**** GIVEN DATA ****

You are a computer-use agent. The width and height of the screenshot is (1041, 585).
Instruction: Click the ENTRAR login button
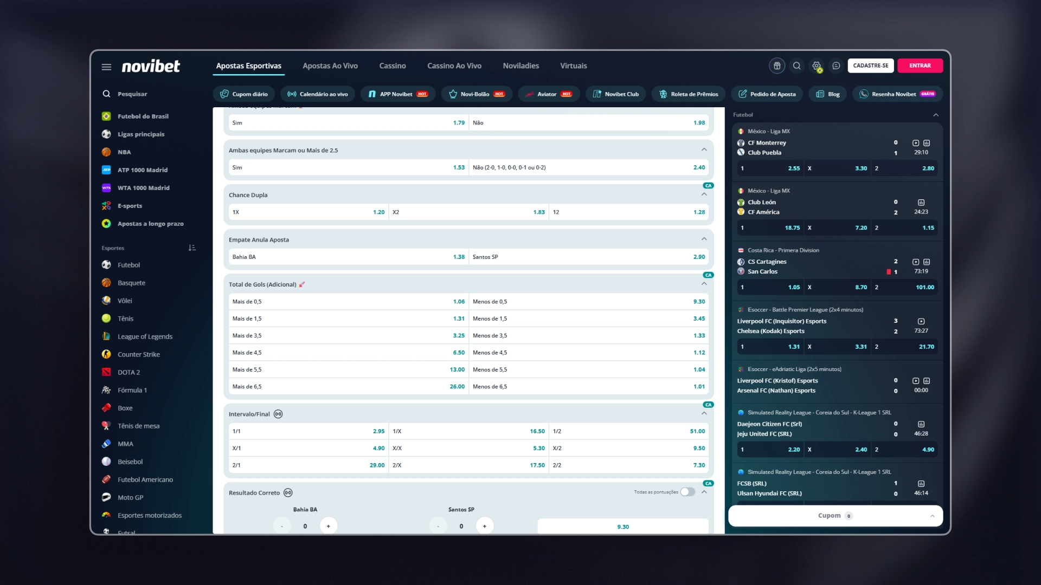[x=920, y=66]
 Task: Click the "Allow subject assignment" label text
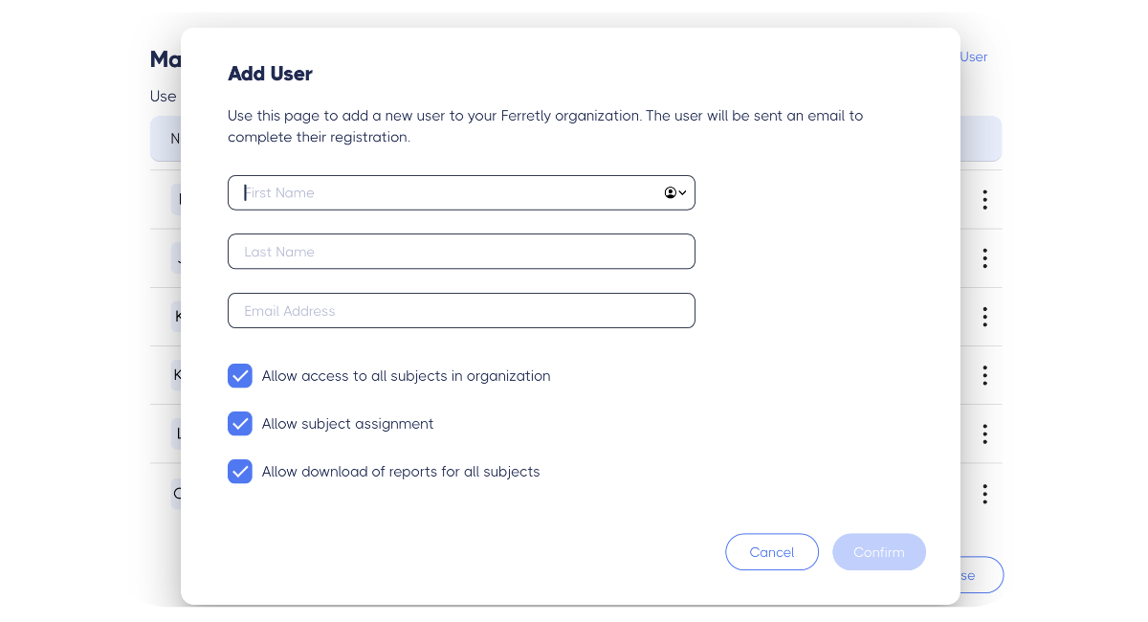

****
**** GIVEN DATA ****

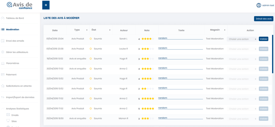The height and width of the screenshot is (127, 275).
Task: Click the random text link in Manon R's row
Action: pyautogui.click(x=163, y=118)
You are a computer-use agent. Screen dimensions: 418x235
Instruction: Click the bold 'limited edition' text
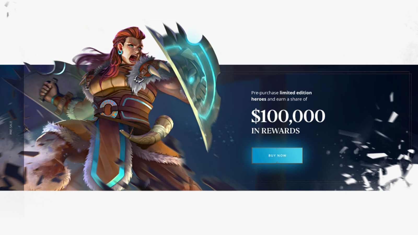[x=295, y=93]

****

DIRECTIONS >> Using the records above, count the lines that hold the string "computer", and give back only the result.

RESPONSE >> 2